Thinking that more roads is all Florida needs to get ready for the future is simply wrong… unless your goal is to continue the wrong-headed moves that are making our state more uninhabitable by the decade. Because if that’s your plan, then we may need all those new roads – as a way to evacuate in the face of stronger storms, retreat in the face of rising tides or depart for good when the quality of life gets so bad no one will want to live here.
Originally reported on Dec. 17, 2019 by John Kennedy of the Gatehouse Capital Bureau
Galvano says new toll roads will ‘get ahead of’ future needs
By John Kennedy
GateHouse Capital Bureau
Posted: Dec. 17. 2019, at 4:31 p.m.
TALLAHASSEE – Despite loud public opposition to Florida’s largest highway expansion in more than a half-century, Senate President Bill Galvano said Tuesday that he remains confident in the plan he pushed through the Legislature last spring.
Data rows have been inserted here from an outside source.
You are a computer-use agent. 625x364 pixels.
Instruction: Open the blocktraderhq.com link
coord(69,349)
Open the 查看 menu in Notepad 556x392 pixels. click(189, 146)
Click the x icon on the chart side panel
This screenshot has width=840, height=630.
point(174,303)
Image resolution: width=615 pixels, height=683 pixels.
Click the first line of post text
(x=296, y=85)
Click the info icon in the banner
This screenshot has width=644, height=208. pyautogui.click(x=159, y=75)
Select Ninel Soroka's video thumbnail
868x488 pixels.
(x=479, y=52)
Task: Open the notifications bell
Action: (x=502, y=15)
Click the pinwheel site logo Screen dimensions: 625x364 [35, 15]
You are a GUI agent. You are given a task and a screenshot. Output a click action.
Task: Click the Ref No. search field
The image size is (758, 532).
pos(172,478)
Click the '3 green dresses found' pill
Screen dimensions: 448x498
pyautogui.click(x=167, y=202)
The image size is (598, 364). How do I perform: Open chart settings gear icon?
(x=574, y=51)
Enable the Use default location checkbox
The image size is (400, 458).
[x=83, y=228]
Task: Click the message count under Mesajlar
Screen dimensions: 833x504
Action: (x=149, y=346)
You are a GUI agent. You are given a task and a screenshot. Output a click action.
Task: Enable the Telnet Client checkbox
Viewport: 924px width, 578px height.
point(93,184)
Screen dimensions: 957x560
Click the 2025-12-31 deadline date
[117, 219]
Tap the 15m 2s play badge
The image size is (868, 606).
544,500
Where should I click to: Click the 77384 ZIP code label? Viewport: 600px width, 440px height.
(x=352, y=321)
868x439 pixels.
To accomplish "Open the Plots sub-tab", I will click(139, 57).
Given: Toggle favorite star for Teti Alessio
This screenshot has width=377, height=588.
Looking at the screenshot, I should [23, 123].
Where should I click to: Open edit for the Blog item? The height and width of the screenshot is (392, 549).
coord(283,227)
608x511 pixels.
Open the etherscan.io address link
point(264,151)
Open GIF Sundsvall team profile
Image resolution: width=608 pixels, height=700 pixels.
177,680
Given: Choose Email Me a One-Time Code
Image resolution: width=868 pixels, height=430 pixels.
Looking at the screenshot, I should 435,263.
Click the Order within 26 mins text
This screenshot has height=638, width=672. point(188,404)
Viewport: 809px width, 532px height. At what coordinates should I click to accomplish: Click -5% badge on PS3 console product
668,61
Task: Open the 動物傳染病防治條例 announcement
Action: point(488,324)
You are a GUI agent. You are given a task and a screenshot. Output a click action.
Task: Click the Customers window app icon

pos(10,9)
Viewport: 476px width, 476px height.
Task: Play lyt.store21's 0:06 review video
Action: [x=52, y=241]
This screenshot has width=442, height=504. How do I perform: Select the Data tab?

With the 2020 session set to start next month — and routes for three new toll roads also to be unveiled by state transportation officials — Galvano shrugged off concerns.
“We cannot continue to plan infrastructure in reverse,” said Galvano, R-Bradenton, meeting with reporters at the Capitol. “We have to get ahead of it.” Galvano’s last legislative session championed calls by a powerful coalition of road-building organizations for the toll roads over opposition from environmentalists and planning groups. At public hearings since then, opponents have been decrying the 330 miles of new roads planned as a threat to the state’s shrinking green space.
A U.S. Fish and Wildlife Commission official also was recently reported having sent an email to a supervisor warning that one of the proposed roads — a parkway from Polk County to Naples — could wipe out the state’s shrinking population of Florida panthers.
Galvano called such concerns “completely overstated.”
“We have to be cognizant to the environmental impacts,” Galvano said. “And, no, we are not going to destroy the environment for the sake of particular infrastructure.”
Other roads planned extend the Suncoast Parkway 150 miles to the Georgia border and add 30 miles to Florida’s Turnpike near Wildwood so it connects with the new tract of Suncoast. Supporters say Florida’s growth rate is demanding new roads.
The Florida Department of Transportation in January is expected to unveil tentative routes for the highways, which now are described only as broad corridors. Galvano said it is likely that new legislation will advance in the Senate aimed at supporting goals of improving water, sewer and broadband access in the paths of the roads.
Galvano said the legislation will address policy matters and be backed by state money.
In other matters, Galvano touched on some of the emerging differences between the state’s ruling Republicans heading into the session.
He said the Senate will likely revise Gov. Ron De-Santis’ $900 million teacher pay and bonus plan. Galvano acknowledged the governor’s push to bring minimum teacher salaries to $47,500 — second highest in the nation for base pay — could create problems in counties where veteran educators may be left behind.
“When you put it as a one-size-fits-all, then you can create some practical problems as well as some inequities,” Galvano said.
Galvano also said the Senate was considering an approach similar to that backed by the state’s largest teachers union, the Florida Education Association, which would give local school districts more authority over how the pay raises are distributed.
House Speaker Jose Oliva, R-Miami, has raised questions about the pay package. And he has drawn a sharp contrast with the governor and the Senate over the future of Visit Florida, the state’s tourist marketing agency.
Oliva supports the state’s current plans to abolish Visit Florida on June 30 – calling it unnecessary spending. But DeSantis in his state budget proposal steers $50 million to the agency and wants to see it continue.
So does Galvano.
“There is a role that we see for Visit Florida,” Galvano said.
“I have seen how it has become more efficient and focused … we’ll work through it.”